-- DATA EXTRACTS follows --

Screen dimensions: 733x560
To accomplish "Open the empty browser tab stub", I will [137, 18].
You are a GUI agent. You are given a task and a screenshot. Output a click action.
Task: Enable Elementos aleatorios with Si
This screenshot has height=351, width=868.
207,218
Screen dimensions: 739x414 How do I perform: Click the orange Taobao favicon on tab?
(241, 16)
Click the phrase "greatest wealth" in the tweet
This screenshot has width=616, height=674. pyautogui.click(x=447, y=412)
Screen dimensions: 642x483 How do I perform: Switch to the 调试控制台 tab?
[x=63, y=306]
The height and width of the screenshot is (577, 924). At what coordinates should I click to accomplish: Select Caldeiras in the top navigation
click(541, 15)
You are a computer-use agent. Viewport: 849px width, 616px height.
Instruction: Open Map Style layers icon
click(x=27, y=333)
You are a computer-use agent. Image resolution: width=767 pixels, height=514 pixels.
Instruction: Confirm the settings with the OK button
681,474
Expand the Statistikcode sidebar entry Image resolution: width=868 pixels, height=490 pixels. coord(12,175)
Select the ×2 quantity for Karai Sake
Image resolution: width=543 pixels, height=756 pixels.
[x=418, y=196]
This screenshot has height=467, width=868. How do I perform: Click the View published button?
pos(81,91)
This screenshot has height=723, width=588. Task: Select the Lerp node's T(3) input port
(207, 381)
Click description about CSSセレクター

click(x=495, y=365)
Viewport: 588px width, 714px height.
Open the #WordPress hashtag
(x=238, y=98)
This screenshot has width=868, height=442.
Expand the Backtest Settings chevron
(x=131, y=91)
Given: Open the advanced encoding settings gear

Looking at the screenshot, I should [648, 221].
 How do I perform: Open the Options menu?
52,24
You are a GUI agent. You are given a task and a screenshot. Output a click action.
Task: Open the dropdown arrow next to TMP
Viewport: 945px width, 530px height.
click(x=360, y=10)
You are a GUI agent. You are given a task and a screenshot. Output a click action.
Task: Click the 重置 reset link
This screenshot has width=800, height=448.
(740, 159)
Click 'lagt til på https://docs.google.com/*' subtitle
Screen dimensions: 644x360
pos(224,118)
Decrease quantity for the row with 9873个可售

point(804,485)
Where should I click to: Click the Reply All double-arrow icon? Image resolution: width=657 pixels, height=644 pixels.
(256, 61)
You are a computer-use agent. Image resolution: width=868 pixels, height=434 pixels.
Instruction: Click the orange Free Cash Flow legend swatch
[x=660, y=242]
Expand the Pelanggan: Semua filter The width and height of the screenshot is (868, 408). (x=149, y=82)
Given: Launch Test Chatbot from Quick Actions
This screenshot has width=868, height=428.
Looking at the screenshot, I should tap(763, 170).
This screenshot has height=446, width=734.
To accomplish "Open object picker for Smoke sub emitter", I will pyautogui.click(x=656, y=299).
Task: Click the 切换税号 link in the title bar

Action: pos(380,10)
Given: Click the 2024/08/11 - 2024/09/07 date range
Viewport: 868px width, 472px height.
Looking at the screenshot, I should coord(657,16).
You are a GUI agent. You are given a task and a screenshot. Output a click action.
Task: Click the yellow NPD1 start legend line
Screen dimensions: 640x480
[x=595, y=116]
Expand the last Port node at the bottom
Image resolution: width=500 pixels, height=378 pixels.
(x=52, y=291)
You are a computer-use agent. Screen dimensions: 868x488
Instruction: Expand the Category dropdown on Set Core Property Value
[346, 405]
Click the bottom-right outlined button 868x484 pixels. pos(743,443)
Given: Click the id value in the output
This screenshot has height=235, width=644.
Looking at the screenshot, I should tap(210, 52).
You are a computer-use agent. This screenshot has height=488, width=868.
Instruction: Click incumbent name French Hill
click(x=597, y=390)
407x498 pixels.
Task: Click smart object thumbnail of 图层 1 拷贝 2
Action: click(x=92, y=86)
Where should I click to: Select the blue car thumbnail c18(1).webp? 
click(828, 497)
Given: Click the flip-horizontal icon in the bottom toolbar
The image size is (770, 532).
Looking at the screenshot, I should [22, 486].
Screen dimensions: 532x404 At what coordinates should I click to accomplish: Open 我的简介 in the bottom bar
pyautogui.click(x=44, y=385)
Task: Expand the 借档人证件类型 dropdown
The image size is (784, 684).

-- DATA EXTRACTS concluded --

WORK INSTRUCTIONS.
Your response must consist of all the records, retyped exactly.

RESULT OF THIS TASK.
Screen dimensions: 733x560
To accomplish "Open the empty browser tab stub", I will [137, 18].
You are a GUI agent. You are given a task and a screenshot. Output a click action.
Task: Enable Elementos aleatorios with Si
This screenshot has height=351, width=868.
207,218
Screen dimensions: 739x414 How do I perform: Click the orange Taobao favicon on tab?
(241, 16)
Click the phrase "greatest wealth" in the tweet
This screenshot has width=616, height=674. pyautogui.click(x=447, y=412)
Screen dimensions: 642x483 How do I perform: Switch to the 调试控制台 tab?
[x=63, y=306]
The height and width of the screenshot is (577, 924). At what coordinates should I click to accomplish: Select Caldeiras in the top navigation
click(541, 15)
You are a computer-use agent. Viewport: 849px width, 616px height.
Instruction: Open Map Style layers icon
click(x=27, y=333)
You are a computer-use agent. Image resolution: width=767 pixels, height=514 pixels.
Instruction: Confirm the settings with the OK button
681,474
Expand the Statistikcode sidebar entry Image resolution: width=868 pixels, height=490 pixels. coord(12,175)
Select the ×2 quantity for Karai Sake
Image resolution: width=543 pixels, height=756 pixels.
[x=418, y=196]
This screenshot has height=467, width=868. How do I perform: Click the View published button?
pos(81,91)
This screenshot has height=723, width=588. Task: Select the Lerp node's T(3) input port
(207, 381)
Click description about CSSセレクター

click(x=495, y=365)
Viewport: 588px width, 714px height.
Open the #WordPress hashtag
(x=238, y=98)
This screenshot has width=868, height=442.
Expand the Backtest Settings chevron
(x=131, y=91)
Given: Open the advanced encoding settings gear

Looking at the screenshot, I should [648, 221].
 How do I perform: Open the Options menu?
52,24
You are a GUI agent. You are given a task and a screenshot. Output a click action.
Task: Open the dropdown arrow next to TMP
Viewport: 945px width, 530px height.
click(x=360, y=10)
You are a GUI agent. You are given a task and a screenshot. Output a click action.
Task: Click the 重置 reset link
This screenshot has width=800, height=448.
(740, 159)
Click 'lagt til på https://docs.google.com/*' subtitle
Screen dimensions: 644x360
pos(224,118)
Decrease quantity for the row with 9873个可售

point(804,485)
Where should I click to: Click the Reply All double-arrow icon? Image resolution: width=657 pixels, height=644 pixels.
(256, 61)
You are a computer-use agent. Image resolution: width=868 pixels, height=434 pixels.
Instruction: Click the orange Free Cash Flow legend swatch
[x=660, y=242]
Expand the Pelanggan: Semua filter The width and height of the screenshot is (868, 408). (x=149, y=82)
Given: Launch Test Chatbot from Quick Actions
This screenshot has width=868, height=428.
Looking at the screenshot, I should tap(763, 170).
This screenshot has height=446, width=734.
To accomplish "Open object picker for Smoke sub emitter", I will pyautogui.click(x=656, y=299).
Task: Click the 切换税号 link in the title bar

Action: pos(380,10)
Given: Click the 2024/08/11 - 2024/09/07 date range
Viewport: 868px width, 472px height.
Looking at the screenshot, I should coord(657,16).
You are a GUI agent. You are given a task and a screenshot. Output a click action.
Task: Click the yellow NPD1 start legend line
Screen dimensions: 640x480
[x=595, y=116]
Expand the last Port node at the bottom
Image resolution: width=500 pixels, height=378 pixels.
(x=52, y=291)
You are a computer-use agent. Screen dimensions: 868x488
Instruction: Expand the Category dropdown on Set Core Property Value
[346, 405]
Click the bottom-right outlined button 868x484 pixels. pos(743,443)
Given: Click the id value in the output
This screenshot has height=235, width=644.
Looking at the screenshot, I should tap(210, 52).
You are a computer-use agent. This screenshot has height=488, width=868.
Instruction: Click incumbent name French Hill
click(x=597, y=390)
407x498 pixels.
Task: Click smart object thumbnail of 图层 1 拷贝 2
Action: click(x=92, y=86)
Where should I click to: Select the blue car thumbnail c18(1).webp? 
click(828, 497)
Given: Click the flip-horizontal icon in the bottom toolbar
The image size is (770, 532).
Looking at the screenshot, I should [22, 486].
Screen dimensions: 532x404 At what coordinates should I click to accomplish: Open 我的简介 in the bottom bar
pyautogui.click(x=44, y=385)
Task: Expand the 借档人证件类型 dropdown
The image size is (784, 684).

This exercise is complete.